▸ **DIRECTIONS FOR THIS TASK**
Reproduce the following entries line for line, without altering anything. Omit the pictures from your reply.

··· GIVEN INFORMATION ···

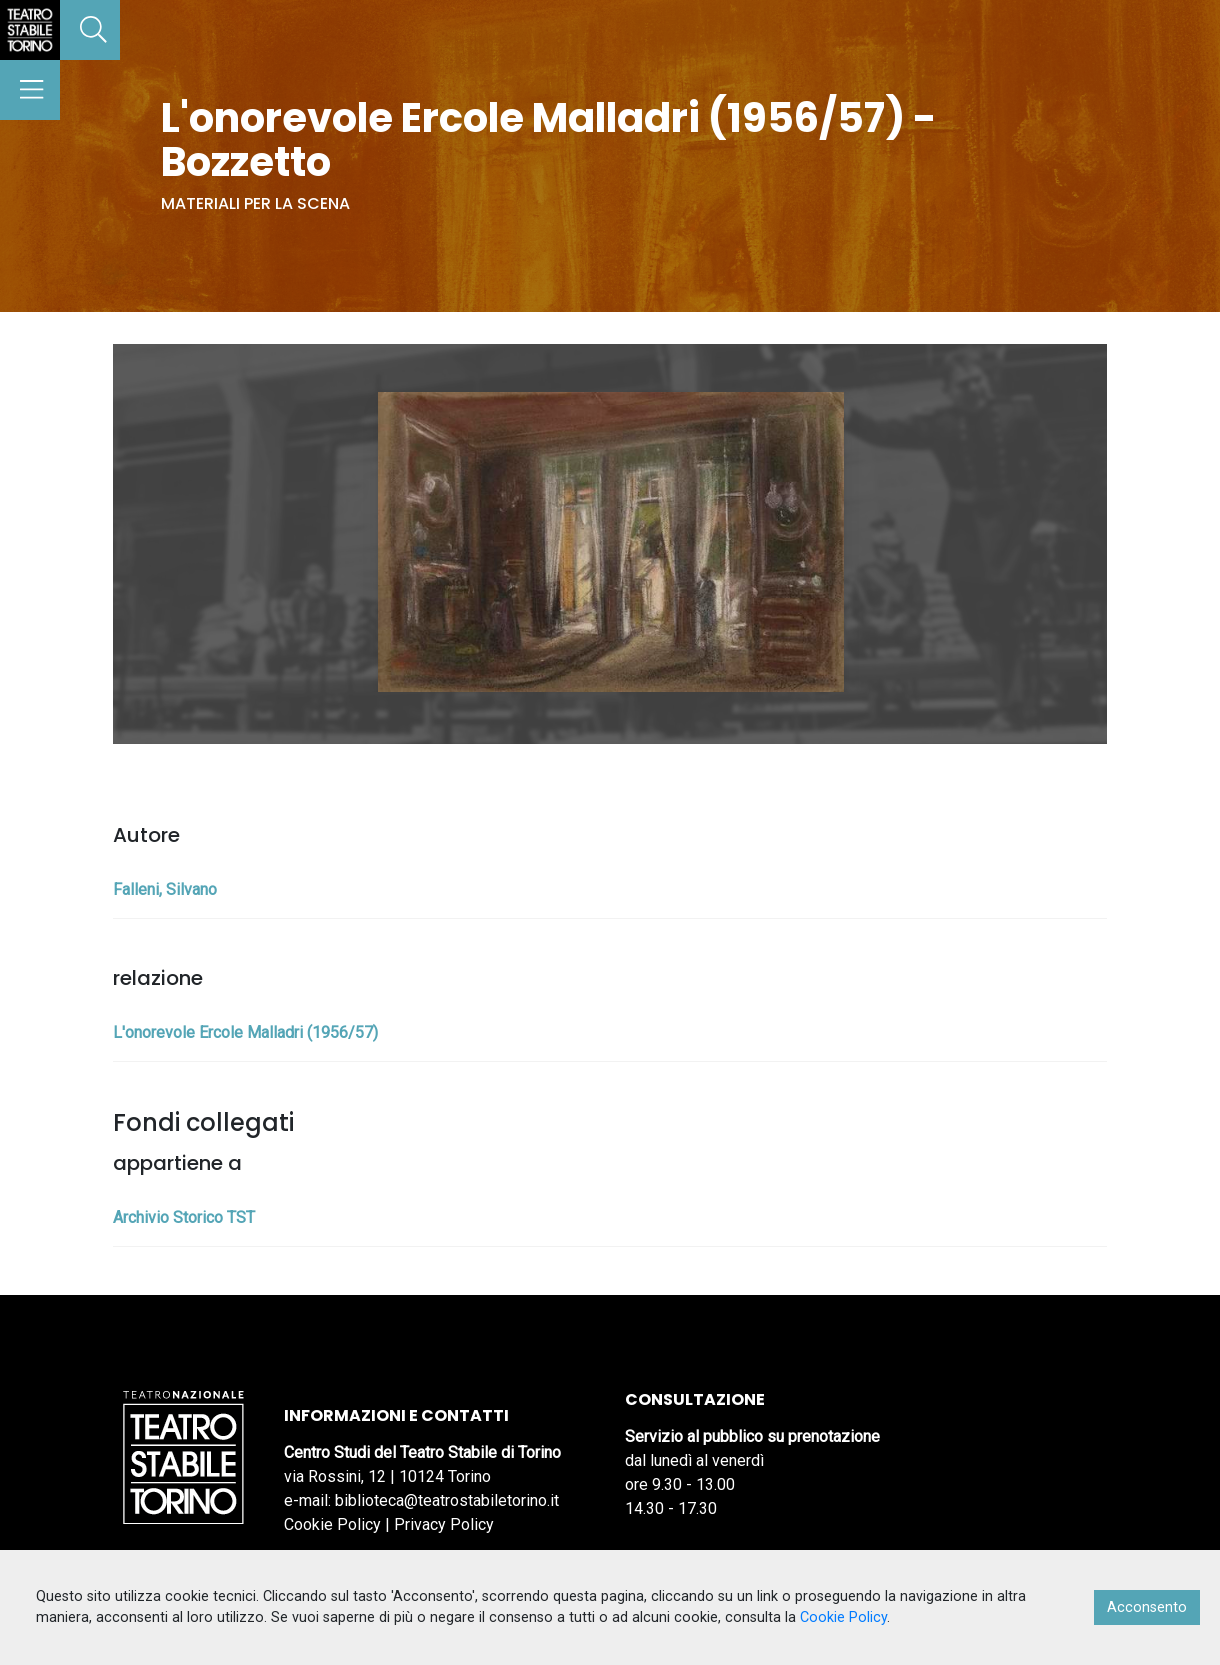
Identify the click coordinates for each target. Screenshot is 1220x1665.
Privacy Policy (444, 1524)
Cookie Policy (332, 1524)
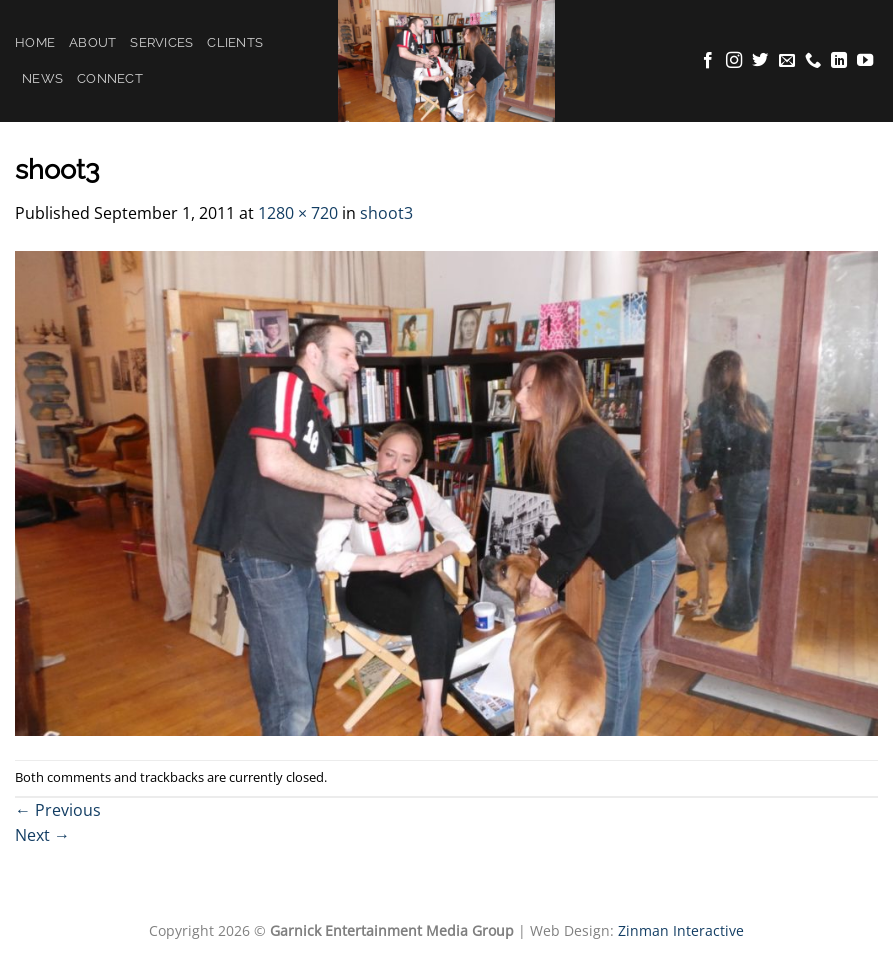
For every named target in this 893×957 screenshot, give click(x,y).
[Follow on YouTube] (865, 61)
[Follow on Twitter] (760, 61)
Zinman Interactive (681, 930)
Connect (110, 78)
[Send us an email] (787, 61)
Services (161, 42)
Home (35, 42)
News (42, 78)
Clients (235, 42)
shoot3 (386, 213)
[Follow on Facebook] (708, 61)
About (92, 42)
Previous (58, 810)
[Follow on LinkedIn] (839, 61)
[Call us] (813, 61)
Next (42, 835)
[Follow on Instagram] (734, 61)
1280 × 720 (298, 213)
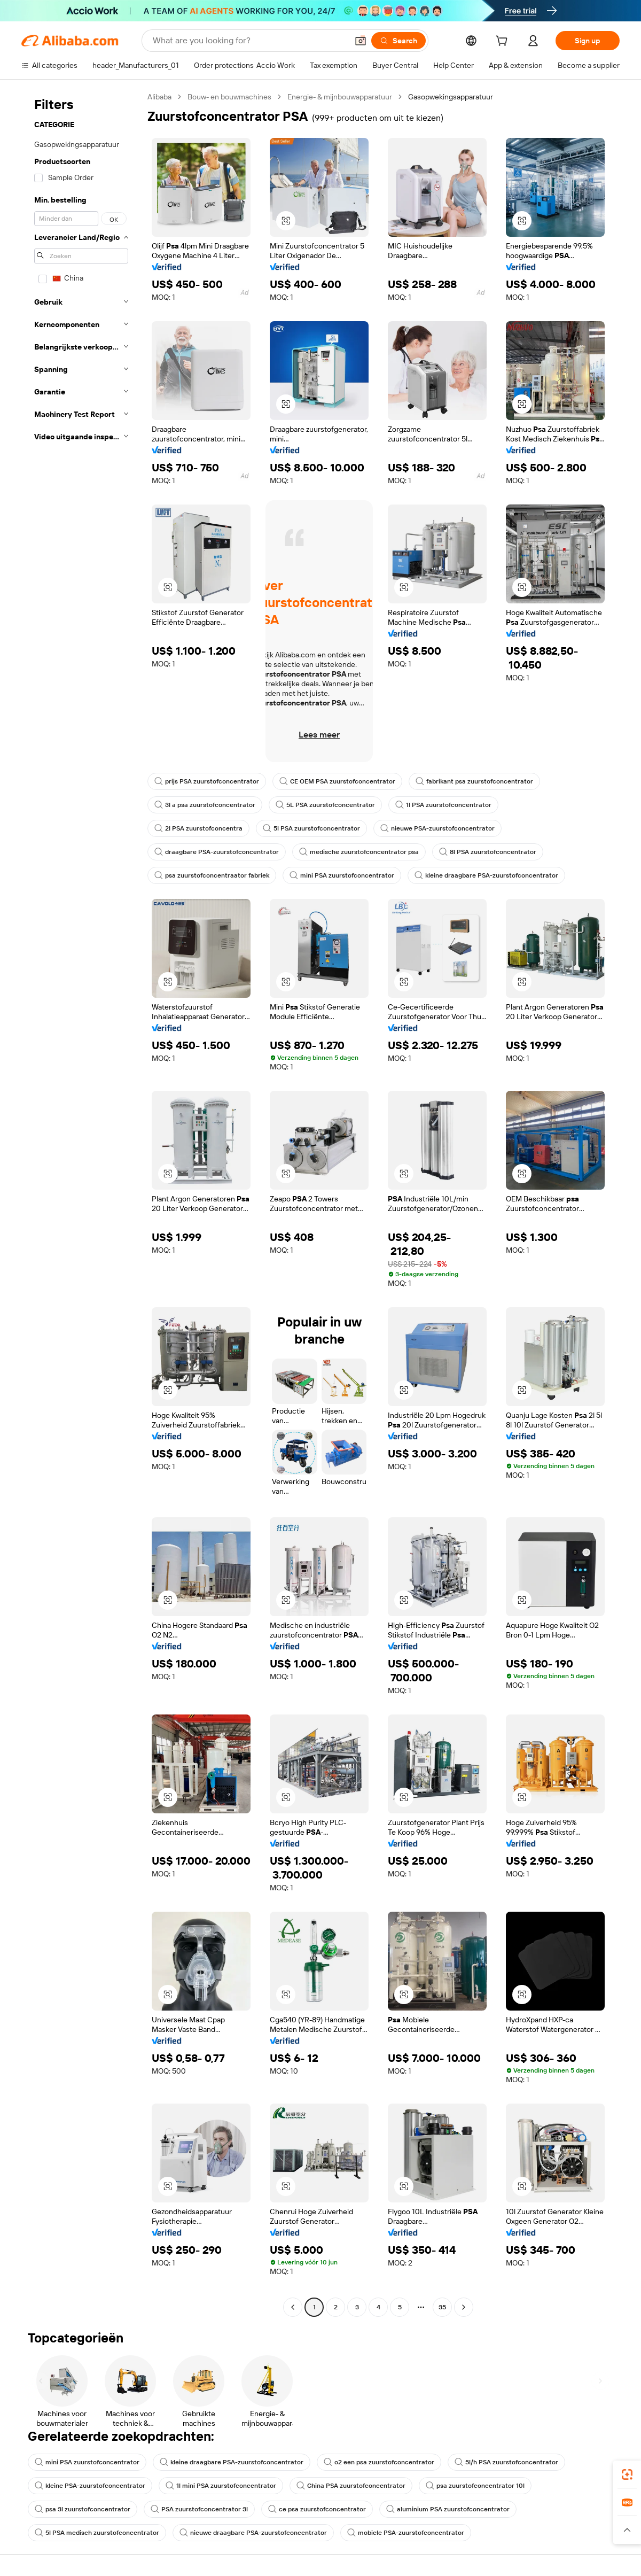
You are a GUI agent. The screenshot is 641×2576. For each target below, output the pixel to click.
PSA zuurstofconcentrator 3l (199, 2509)
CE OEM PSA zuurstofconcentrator (337, 781)
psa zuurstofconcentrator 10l (475, 2485)
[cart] (504, 42)
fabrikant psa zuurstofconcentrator (474, 781)
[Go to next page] (463, 2307)
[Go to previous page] (292, 2307)
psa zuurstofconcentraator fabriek (211, 875)
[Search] (398, 40)
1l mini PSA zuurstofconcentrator (221, 2485)
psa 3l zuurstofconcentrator (82, 2509)
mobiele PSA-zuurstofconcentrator (405, 2532)
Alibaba (159, 96)
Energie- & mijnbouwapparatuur (339, 96)
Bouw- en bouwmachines (229, 96)
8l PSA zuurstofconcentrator (487, 852)
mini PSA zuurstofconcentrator (342, 875)
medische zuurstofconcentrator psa (359, 852)
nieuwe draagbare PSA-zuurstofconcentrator (253, 2532)
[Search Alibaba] (249, 40)
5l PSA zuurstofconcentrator (311, 828)
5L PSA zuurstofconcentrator (325, 805)
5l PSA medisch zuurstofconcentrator (97, 2532)
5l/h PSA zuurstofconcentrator (506, 2462)
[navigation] (81, 1203)
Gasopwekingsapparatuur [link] (450, 96)
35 (442, 2307)
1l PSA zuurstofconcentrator (443, 805)
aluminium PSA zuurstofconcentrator (448, 2509)
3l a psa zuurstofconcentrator (204, 805)
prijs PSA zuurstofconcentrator (206, 781)
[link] (627, 2474)
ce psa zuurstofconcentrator (317, 2509)
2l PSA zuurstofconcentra (198, 828)
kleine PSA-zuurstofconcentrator (90, 2485)
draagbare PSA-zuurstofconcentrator (216, 852)
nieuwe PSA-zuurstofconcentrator (437, 828)
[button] (360, 40)
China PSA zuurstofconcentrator (350, 2485)
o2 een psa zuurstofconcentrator (379, 2462)
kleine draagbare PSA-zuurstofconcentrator (486, 875)
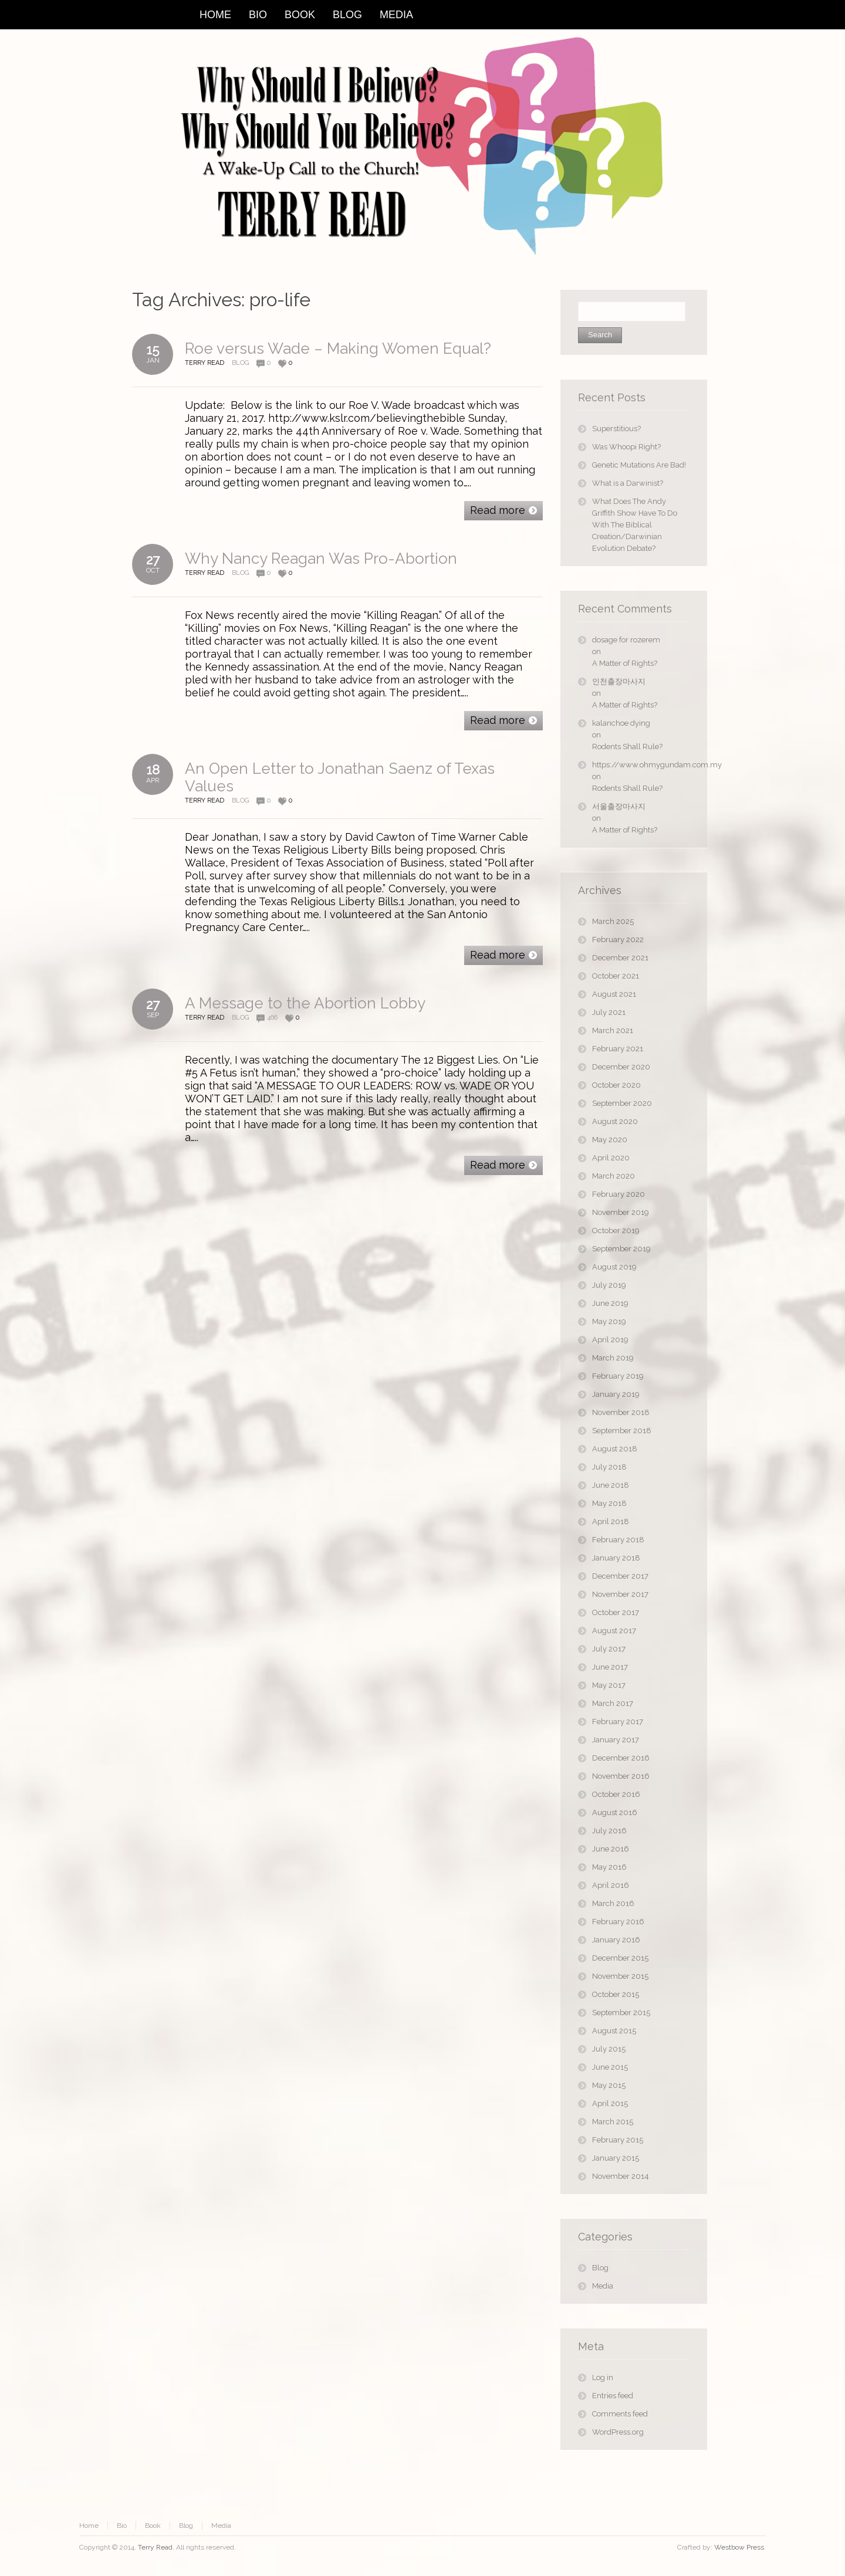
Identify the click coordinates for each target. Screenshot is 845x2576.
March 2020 (613, 1176)
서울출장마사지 (618, 806)
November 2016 (621, 1776)
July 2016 (609, 1830)
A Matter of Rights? (624, 663)
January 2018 (616, 1557)
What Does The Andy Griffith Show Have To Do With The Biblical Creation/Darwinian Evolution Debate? (634, 525)
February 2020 (618, 1194)
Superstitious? (616, 428)
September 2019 (621, 1248)
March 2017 (612, 1703)
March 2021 (612, 1030)
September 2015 (621, 2012)
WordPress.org (618, 2432)
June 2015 (610, 2067)
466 (272, 1017)
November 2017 (620, 1594)
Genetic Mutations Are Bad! (639, 465)
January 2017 (615, 1739)
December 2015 (620, 1958)
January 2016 (616, 1939)
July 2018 (609, 1467)
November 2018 (621, 1412)
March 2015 (612, 2121)
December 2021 (620, 957)
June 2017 (610, 1667)
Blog (240, 363)
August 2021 (614, 994)
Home (89, 2525)
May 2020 (609, 1139)
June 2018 (610, 1485)
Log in (602, 2377)
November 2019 (620, 1212)
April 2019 (610, 1339)
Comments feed (620, 2413)
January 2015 (615, 2158)
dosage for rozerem (626, 639)
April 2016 (610, 1885)
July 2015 (609, 2048)
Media (602, 2285)
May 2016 (609, 1867)
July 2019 (609, 1285)
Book (153, 2525)
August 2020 (615, 1121)
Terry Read (155, 2547)
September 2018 (621, 1430)
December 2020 (621, 1066)
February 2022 (618, 939)
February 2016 (618, 1921)
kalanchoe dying (621, 723)
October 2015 (615, 1994)
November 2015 (620, 1976)
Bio (122, 2525)
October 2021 (615, 975)
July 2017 (609, 1648)
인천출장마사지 (618, 681)
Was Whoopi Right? (626, 446)
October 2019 (616, 1230)
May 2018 (609, 1503)
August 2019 (614, 1266)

···

▸ **TASK RESULT**
Identify the click coordinates for each target. Screenshot is 1220x1665.
Privacy Policy (444, 1524)
Cookie Policy (332, 1524)
For every named target in this 893×957 screenshot, give click(x,y).
[Follow on YouTube] (865, 61)
[Follow on Twitter] (760, 61)
Zinman Interactive (681, 930)
Connect (110, 78)
[Send us an email] (787, 61)
Services (161, 42)
Home (35, 42)
News (42, 78)
Clients (235, 42)
shoot3 (386, 213)
[Follow on Facebook] (708, 61)
About (92, 42)
Previous (58, 810)
[Follow on LinkedIn] (839, 61)
[Call us] (813, 61)
Next (42, 835)
[Follow on Instagram] (734, 61)
1280 × 720 (298, 213)
You are a GUI agent. The screenshot is 641×2576. For each target below, output the pixel to click.
PSA zuurstofconcentrator 3l (199, 2509)
CE OEM PSA zuurstofconcentrator (337, 781)
psa zuurstofconcentrator 10l (475, 2485)
[cart] (504, 42)
fabrikant psa zuurstofconcentrator (474, 781)
[Go to next page] (463, 2307)
[Go to previous page] (292, 2307)
psa zuurstofconcentraator fabriek (211, 875)
[Search] (398, 40)
1l mini PSA zuurstofconcentrator (221, 2485)
psa 3l zuurstofconcentrator (82, 2509)
mobiele PSA-zuurstofconcentrator (405, 2532)
Alibaba (159, 96)
Energie- & mijnbouwapparatuur (339, 96)
Bouw- en bouwmachines (229, 96)
8l PSA zuurstofconcentrator (487, 852)
mini PSA zuurstofconcentrator (342, 875)
medische zuurstofconcentrator psa (359, 852)
nieuwe draagbare PSA-zuurstofconcentrator (253, 2532)
[Search Alibaba] (249, 40)
5l PSA zuurstofconcentrator (311, 828)
5L PSA zuurstofconcentrator (325, 805)
5l PSA medisch zuurstofconcentrator (97, 2532)
5l/h PSA zuurstofconcentrator (506, 2462)
[navigation] (81, 1203)
Gasopwekingsapparatuur [link] (450, 96)
35 (442, 2307)
1l PSA zuurstofconcentrator (443, 805)
aluminium PSA zuurstofconcentrator (448, 2509)
3l a psa zuurstofconcentrator (204, 805)
prijs PSA zuurstofconcentrator (206, 781)
[link] (627, 2474)
ce psa zuurstofconcentrator (317, 2509)
2l PSA zuurstofconcentra (198, 828)
kleine PSA-zuurstofconcentrator (90, 2485)
draagbare PSA-zuurstofconcentrator (216, 852)
nieuwe PSA-zuurstofconcentrator (437, 828)
[button] (360, 40)
China PSA zuurstofconcentrator (350, 2485)
o2 een psa zuurstofconcentrator (379, 2462)
kleine draagbare PSA-zuurstofconcentrator (486, 875)
Identify the click coordinates for each target. Screenshot is 845x2576.
March 2020 (613, 1176)
서울출장마사지 (618, 806)
November 2016 (621, 1776)
July 2016 (609, 1830)
A Matter of Rights? (624, 663)
January 2018 (616, 1557)
What Does The Andy Griffith Show Have To Do With The Biblical Creation/Darwinian Evolution Debate? (634, 525)
February 2020 (618, 1194)
Superstitious? (616, 428)
September 2019 (621, 1248)
March 2017 (612, 1703)
March 2021 (612, 1030)
September 2015 (621, 2012)
WordPress.org (618, 2432)
June 2015 (610, 2067)
466 (272, 1017)
November 2017 (620, 1594)
Genetic Mutations Are Bad! (639, 465)
January 2017 (615, 1739)
December 2015 (620, 1958)
January 2016 (616, 1939)
July 2018 (609, 1467)
November 2018 (621, 1412)
March 2015 (612, 2121)
December 2021 (620, 957)
June 2017 (610, 1667)
Blog (240, 363)
August 2021 (614, 994)
Home (89, 2525)
May 2020 (609, 1139)
June 2018 (610, 1485)
Log in (602, 2377)
November 2019 (620, 1212)
April 2019 (610, 1339)
Comments feed (620, 2413)
January 2015 (615, 2158)
dosage for rozerem (626, 639)
April 2016 (610, 1885)
July 2015 (609, 2048)
Media (602, 2285)
May 2016 (609, 1867)
July 2019 (609, 1285)
Book (153, 2525)
August 2020 (615, 1121)
Terry Read (155, 2547)
September 2018 (621, 1430)
December 2020 (621, 1066)
February 2022 (618, 939)
February 2016 (618, 1921)
kalanchoe dying (621, 723)
October 2015 (615, 1994)
November 2015 (620, 1976)
Bio (122, 2525)
October 2021 (615, 975)
July 2017 (609, 1648)
인천출장마사지 (618, 681)
Was Whoopi Right? (626, 446)
October 2019 (616, 1230)
May 2018 (609, 1503)
August 2019 (614, 1266)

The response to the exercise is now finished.